==== RECORD LIST
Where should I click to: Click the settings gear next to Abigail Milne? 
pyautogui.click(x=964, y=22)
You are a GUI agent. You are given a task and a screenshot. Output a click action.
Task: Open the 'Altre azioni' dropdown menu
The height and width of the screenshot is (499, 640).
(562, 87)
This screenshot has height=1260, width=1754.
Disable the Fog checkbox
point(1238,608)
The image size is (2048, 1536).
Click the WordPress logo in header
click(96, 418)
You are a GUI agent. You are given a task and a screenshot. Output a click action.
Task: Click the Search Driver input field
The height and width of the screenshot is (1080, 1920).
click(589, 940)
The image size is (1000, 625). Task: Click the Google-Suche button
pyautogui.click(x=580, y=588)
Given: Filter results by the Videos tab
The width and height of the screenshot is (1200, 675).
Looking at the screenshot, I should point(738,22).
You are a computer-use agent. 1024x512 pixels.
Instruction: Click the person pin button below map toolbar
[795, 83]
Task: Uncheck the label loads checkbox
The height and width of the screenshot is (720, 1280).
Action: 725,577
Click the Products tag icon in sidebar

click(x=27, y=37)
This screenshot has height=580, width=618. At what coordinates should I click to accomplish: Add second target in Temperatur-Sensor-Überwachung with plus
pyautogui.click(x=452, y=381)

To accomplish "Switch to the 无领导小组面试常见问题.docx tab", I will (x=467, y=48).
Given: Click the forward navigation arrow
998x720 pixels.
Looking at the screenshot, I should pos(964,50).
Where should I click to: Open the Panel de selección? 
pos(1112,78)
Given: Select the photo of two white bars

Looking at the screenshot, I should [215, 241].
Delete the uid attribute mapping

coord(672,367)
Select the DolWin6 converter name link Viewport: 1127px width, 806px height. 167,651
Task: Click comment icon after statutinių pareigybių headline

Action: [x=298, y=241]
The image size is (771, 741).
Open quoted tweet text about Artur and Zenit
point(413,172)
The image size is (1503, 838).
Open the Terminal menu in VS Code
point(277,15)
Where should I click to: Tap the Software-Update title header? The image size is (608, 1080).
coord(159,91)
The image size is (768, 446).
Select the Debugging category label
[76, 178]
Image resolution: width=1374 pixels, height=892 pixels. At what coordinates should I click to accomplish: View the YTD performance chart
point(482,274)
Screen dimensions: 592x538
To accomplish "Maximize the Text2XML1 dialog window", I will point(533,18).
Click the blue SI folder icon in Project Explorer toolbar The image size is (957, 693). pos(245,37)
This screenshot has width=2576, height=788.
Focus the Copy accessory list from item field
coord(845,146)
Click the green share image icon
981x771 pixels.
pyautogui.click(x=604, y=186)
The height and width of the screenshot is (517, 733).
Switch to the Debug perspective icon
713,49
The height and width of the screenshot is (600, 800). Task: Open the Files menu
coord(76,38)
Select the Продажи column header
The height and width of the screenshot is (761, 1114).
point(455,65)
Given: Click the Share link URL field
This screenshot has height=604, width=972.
========
DIRECTIVE:
Reproduce all of the material above verbatim, line for line.

TASK OUTPUT:
Where should I click to: Click the settings gear next to Abigail Milne? 
pyautogui.click(x=964, y=22)
You are a GUI agent. You are given a task and a screenshot. Output a click action.
Task: Open the 'Altre azioni' dropdown menu
The height and width of the screenshot is (499, 640).
(562, 87)
This screenshot has height=1260, width=1754.
Disable the Fog checkbox
point(1238,608)
The image size is (2048, 1536).
Click the WordPress logo in header
click(96, 418)
You are a GUI agent. You are given a task and a screenshot. Output a click action.
Task: Click the Search Driver input field
The height and width of the screenshot is (1080, 1920).
click(589, 940)
The image size is (1000, 625). Task: Click the Google-Suche button
pyautogui.click(x=580, y=588)
Given: Filter results by the Videos tab
The width and height of the screenshot is (1200, 675).
Looking at the screenshot, I should point(738,22).
You are a computer-use agent. 1024x512 pixels.
Instruction: Click the person pin button below map toolbar
[795, 83]
Task: Uncheck the label loads checkbox
The height and width of the screenshot is (720, 1280).
Action: 725,577
Click the Products tag icon in sidebar

click(x=27, y=37)
This screenshot has height=580, width=618. At what coordinates should I click to accomplish: Add second target in Temperatur-Sensor-Überwachung with plus
pyautogui.click(x=452, y=381)

To accomplish "Switch to the 无领导小组面试常见问题.docx tab", I will (x=467, y=48).
Given: Click the forward navigation arrow
998x720 pixels.
Looking at the screenshot, I should pos(964,50).
Where should I click to: Open the Panel de selección? 
pos(1112,78)
Given: Select the photo of two white bars

Looking at the screenshot, I should [215, 241].
Delete the uid attribute mapping

coord(672,367)
Select the DolWin6 converter name link Viewport: 1127px width, 806px height. 167,651
Task: Click comment icon after statutinių pareigybių headline

Action: [x=298, y=241]
The image size is (771, 741).
Open quoted tweet text about Artur and Zenit
point(413,172)
The image size is (1503, 838).
Open the Terminal menu in VS Code
point(277,15)
Where should I click to: Tap the Software-Update title header? The image size is (608, 1080).
coord(159,91)
The image size is (768, 446).
Select the Debugging category label
[76, 178]
Image resolution: width=1374 pixels, height=892 pixels. At what coordinates should I click to accomplish: View the YTD performance chart
point(482,274)
Screen dimensions: 592x538
To accomplish "Maximize the Text2XML1 dialog window", I will point(533,18).
Click the blue SI folder icon in Project Explorer toolbar The image size is (957, 693). pos(245,37)
This screenshot has width=2576, height=788.
Focus the Copy accessory list from item field
coord(845,146)
Click the green share image icon
981x771 pixels.
pyautogui.click(x=604, y=186)
The height and width of the screenshot is (517, 733).
Switch to the Debug perspective icon
713,49
The height and width of the screenshot is (600, 800). Task: Open the Files menu
coord(76,38)
Select the Продажи column header
The height and width of the screenshot is (761, 1114).
point(455,65)
Given: Click the Share link URL field
This screenshot has height=604, width=972.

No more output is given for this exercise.